GIVEN RECORDS
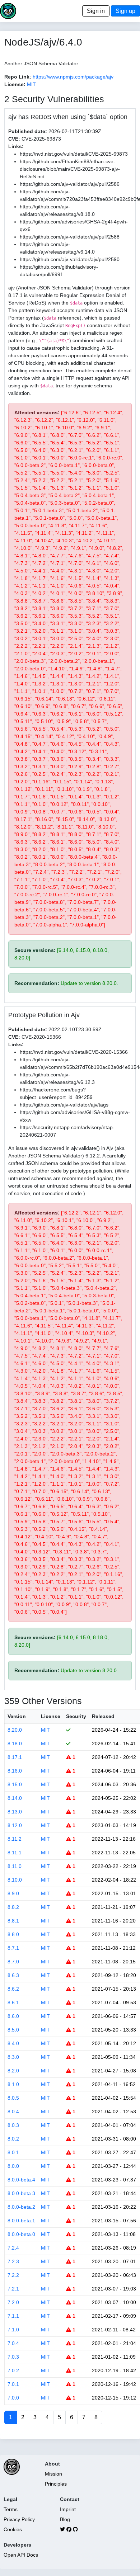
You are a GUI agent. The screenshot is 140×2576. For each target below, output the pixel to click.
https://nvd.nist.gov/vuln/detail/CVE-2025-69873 (74, 154)
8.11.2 (15, 1839)
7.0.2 (13, 2370)
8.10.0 (15, 1880)
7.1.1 (13, 2316)
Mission (53, 2474)
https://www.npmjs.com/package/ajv (73, 77)
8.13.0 (15, 1812)
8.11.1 (15, 1852)
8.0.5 (13, 2098)
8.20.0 (15, 1730)
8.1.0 (13, 2084)
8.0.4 (13, 2111)
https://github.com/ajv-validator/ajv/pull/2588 (70, 237)
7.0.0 (13, 2398)
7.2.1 (13, 2289)
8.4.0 (13, 2043)
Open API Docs (21, 2555)
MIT (31, 84)
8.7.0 (13, 1961)
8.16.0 (15, 1771)
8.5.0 (13, 2030)
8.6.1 (13, 2002)
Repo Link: (17, 77)
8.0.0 (13, 2166)
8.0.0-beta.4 (21, 2180)
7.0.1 (13, 2384)
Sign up (125, 11)
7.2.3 (13, 2261)
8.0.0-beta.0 (21, 2234)
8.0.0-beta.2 (21, 2207)
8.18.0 (15, 1743)
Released (103, 1716)
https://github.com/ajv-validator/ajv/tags (64, 1105)
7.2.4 (13, 2248)
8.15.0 (15, 1784)
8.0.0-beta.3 (21, 2193)
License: (14, 84)
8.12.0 (15, 1825)
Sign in (96, 11)
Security (76, 1716)
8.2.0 (13, 2070)
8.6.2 (13, 1989)
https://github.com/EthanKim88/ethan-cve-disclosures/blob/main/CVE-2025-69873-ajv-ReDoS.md (70, 169)
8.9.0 (13, 1893)
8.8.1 (13, 1921)
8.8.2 (13, 1907)
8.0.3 (13, 2125)
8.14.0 (15, 1798)
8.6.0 (13, 2016)
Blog (65, 2519)
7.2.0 (13, 2302)
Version (17, 1716)
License (50, 1716)
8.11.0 (15, 1866)
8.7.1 (13, 1948)
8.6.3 (13, 1975)
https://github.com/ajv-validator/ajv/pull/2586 (70, 184)
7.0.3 (13, 2357)
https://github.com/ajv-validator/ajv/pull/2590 (70, 259)
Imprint (68, 2509)
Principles (56, 2484)
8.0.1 (13, 2152)
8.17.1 (15, 1757)
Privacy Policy (19, 2519)
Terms (11, 2509)
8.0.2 (13, 2139)
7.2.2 (13, 2275)
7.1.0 (13, 2329)
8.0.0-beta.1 (21, 2220)
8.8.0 (13, 1934)
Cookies (13, 2529)
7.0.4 (13, 2343)
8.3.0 (13, 2057)
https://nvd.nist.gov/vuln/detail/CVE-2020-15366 (74, 1052)
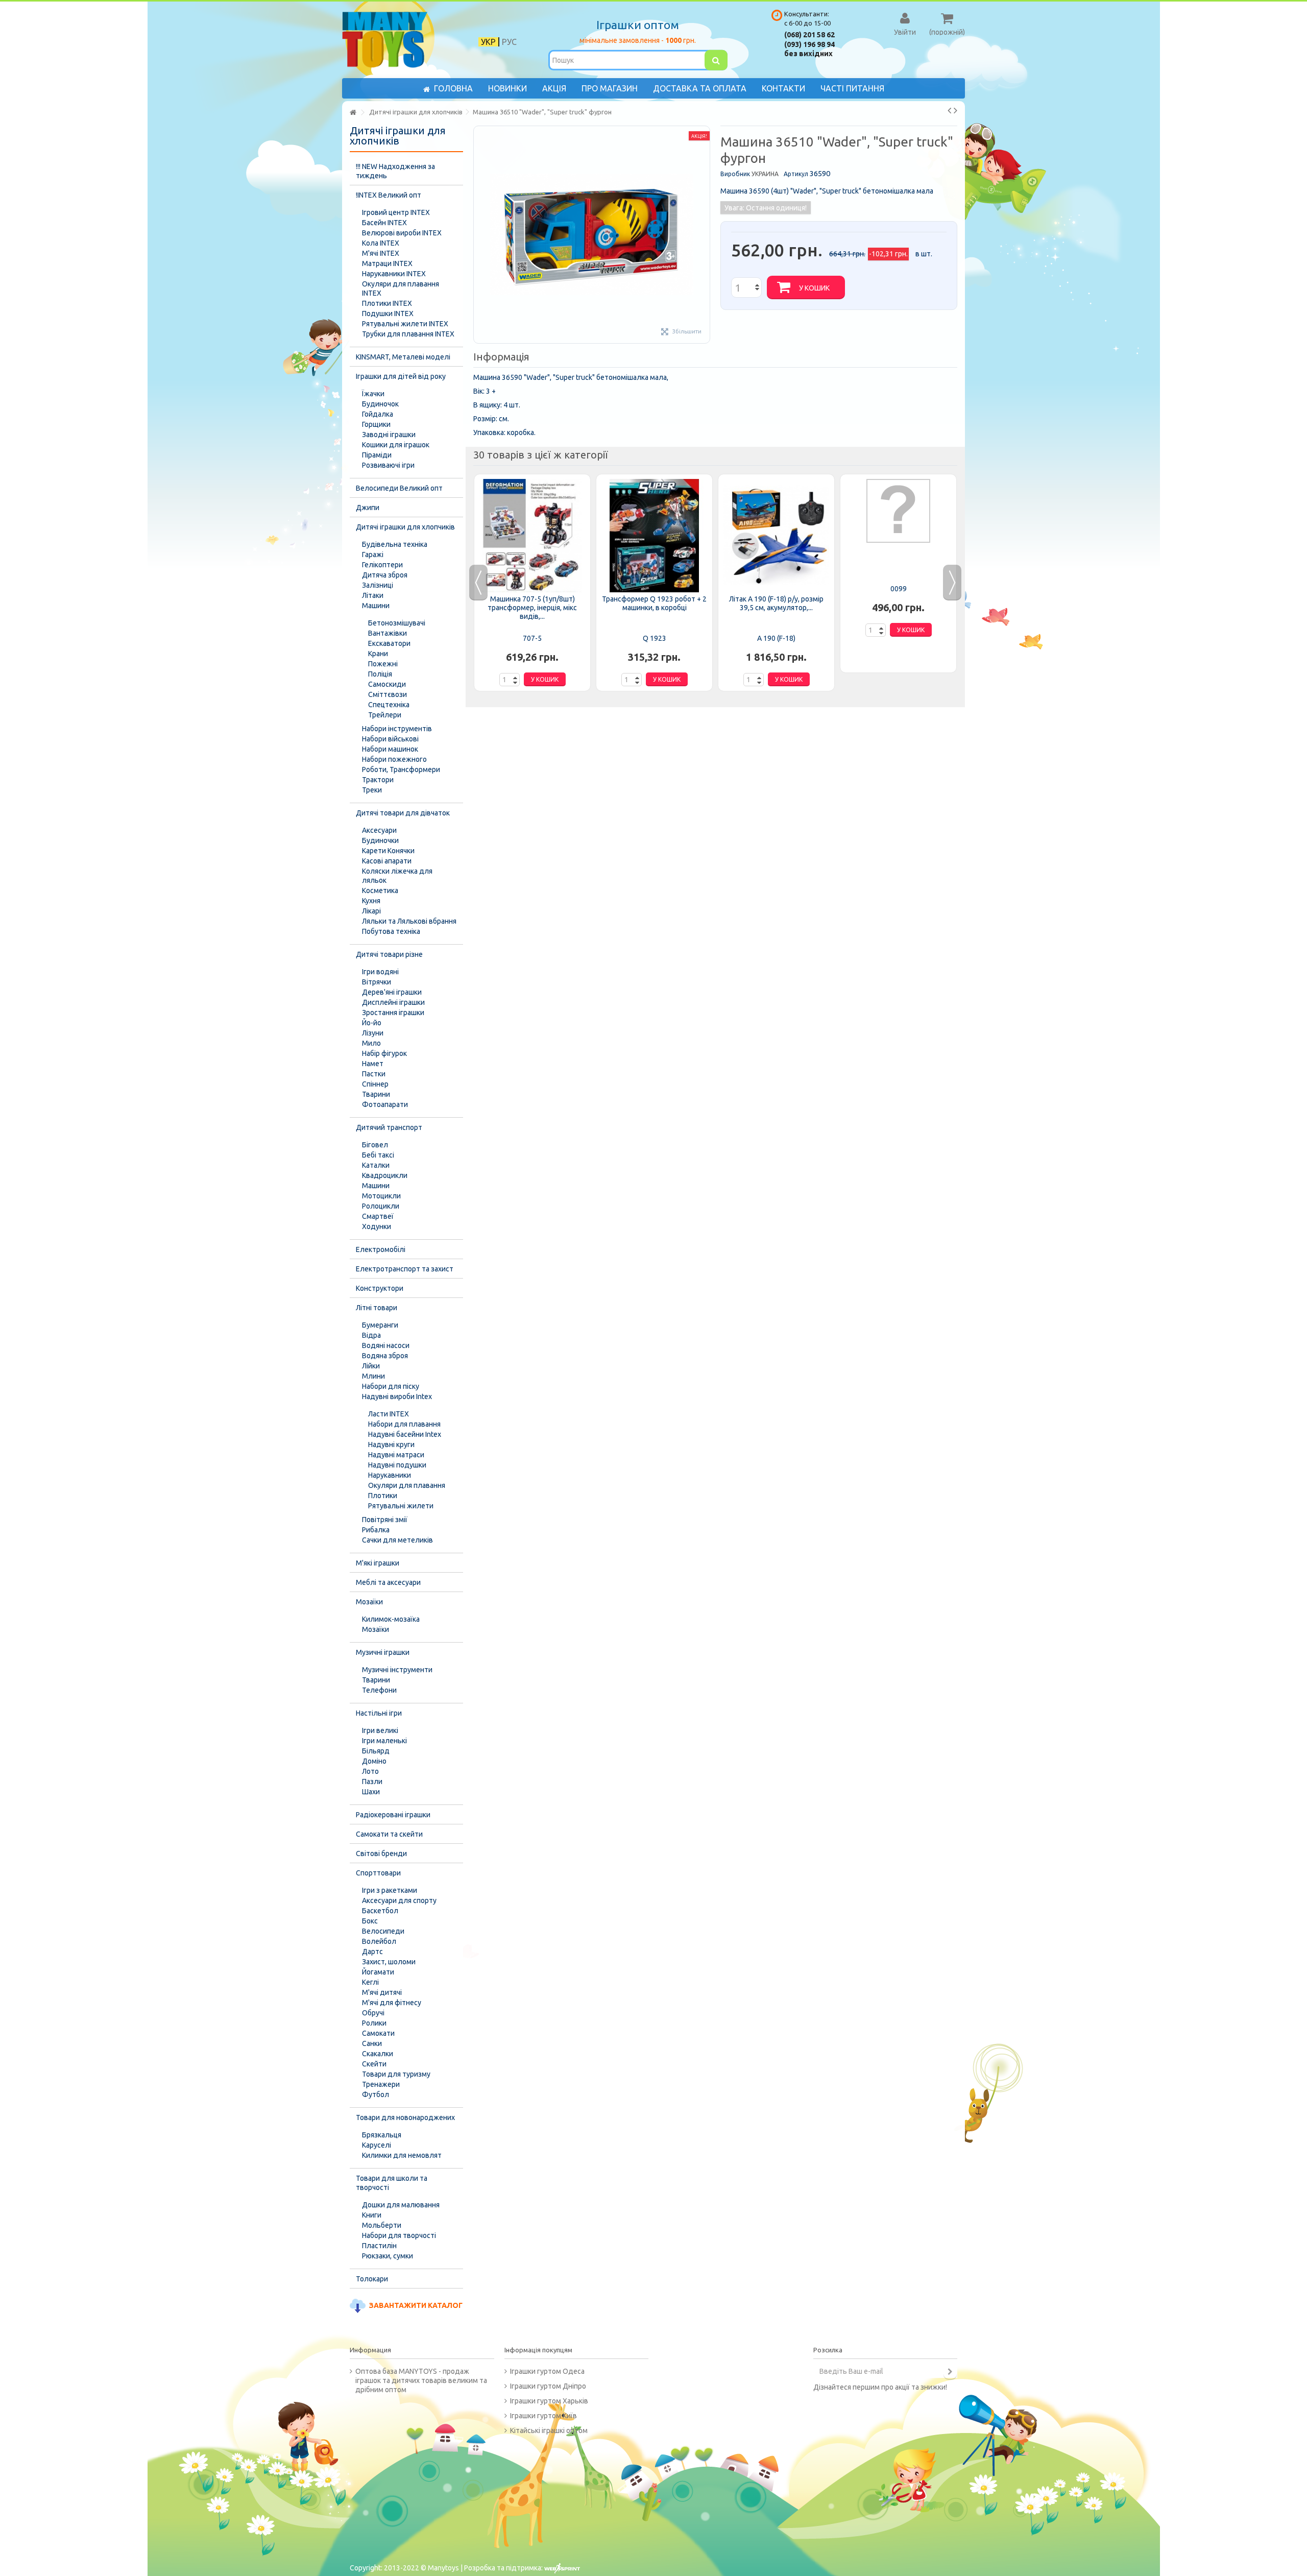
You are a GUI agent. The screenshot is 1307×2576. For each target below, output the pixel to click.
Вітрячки (376, 982)
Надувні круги (391, 1444)
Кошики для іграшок (395, 445)
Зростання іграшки (393, 1012)
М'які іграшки (377, 1563)
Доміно (374, 1761)
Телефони (379, 1690)
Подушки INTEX (388, 313)
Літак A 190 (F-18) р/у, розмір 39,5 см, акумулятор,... (776, 603)
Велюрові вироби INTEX (402, 233)
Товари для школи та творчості (391, 2183)
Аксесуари (379, 830)
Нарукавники (389, 1475)
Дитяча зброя (384, 575)
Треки (372, 790)
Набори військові (390, 739)
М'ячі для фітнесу (391, 2003)
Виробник (735, 174)
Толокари (372, 2279)
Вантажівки (387, 633)
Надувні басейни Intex (404, 1434)
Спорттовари (378, 1873)
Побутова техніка (391, 931)
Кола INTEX (380, 243)
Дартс (372, 1951)
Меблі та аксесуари (388, 1582)
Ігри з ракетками (389, 1890)
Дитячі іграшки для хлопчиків (405, 527)
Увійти (905, 31)
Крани (378, 653)
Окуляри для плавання (406, 1485)
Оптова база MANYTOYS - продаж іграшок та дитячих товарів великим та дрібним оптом (421, 2380)
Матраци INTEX (387, 263)
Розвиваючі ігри (388, 465)
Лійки (371, 1366)
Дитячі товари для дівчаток (403, 813)
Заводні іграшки (389, 434)
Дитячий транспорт (389, 1127)
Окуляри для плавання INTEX (400, 288)
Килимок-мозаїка (391, 1619)
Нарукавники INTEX (394, 274)
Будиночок (380, 404)
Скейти (374, 2064)
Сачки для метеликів (397, 1540)
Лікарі (371, 911)
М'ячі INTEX (380, 253)
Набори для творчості (399, 2235)
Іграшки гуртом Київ (543, 2416)
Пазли (372, 1781)
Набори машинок (390, 749)
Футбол (375, 2094)
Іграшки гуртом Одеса (547, 2371)
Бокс (370, 1921)
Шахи (371, 1792)
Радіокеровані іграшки (393, 1815)
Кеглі (370, 1982)
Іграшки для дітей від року (401, 376)
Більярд (376, 1751)
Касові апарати (387, 861)
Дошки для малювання (401, 2205)
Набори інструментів (397, 729)
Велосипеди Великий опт (399, 488)
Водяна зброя (385, 1356)
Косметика (380, 890)
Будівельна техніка (394, 544)
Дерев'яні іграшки (392, 992)
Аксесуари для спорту (399, 1900)
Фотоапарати (385, 1104)
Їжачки (373, 394)
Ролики (374, 2023)
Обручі (373, 2013)
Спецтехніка (388, 705)
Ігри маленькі (384, 1741)
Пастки (373, 1074)
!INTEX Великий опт (388, 195)
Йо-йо (371, 1023)
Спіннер (375, 1084)
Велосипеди (383, 1931)
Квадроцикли (384, 1175)
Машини (376, 605)
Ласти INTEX (388, 1414)
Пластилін (379, 2246)
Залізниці (377, 585)
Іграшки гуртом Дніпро (548, 2386)
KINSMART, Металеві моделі (403, 357)
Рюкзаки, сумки (387, 2256)
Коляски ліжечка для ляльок (397, 875)
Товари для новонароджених (405, 2117)
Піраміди (377, 455)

YOUR GOAL
Copy out each line of the data in which the word "agent" appears.

FINISHED TASK
You are a GUI agent. The screenshot is 140×2576. For each target below, output the pixel to click.
You are a GUI agent. The screenshot is 1307×2576. For each target below, output the pixel to click.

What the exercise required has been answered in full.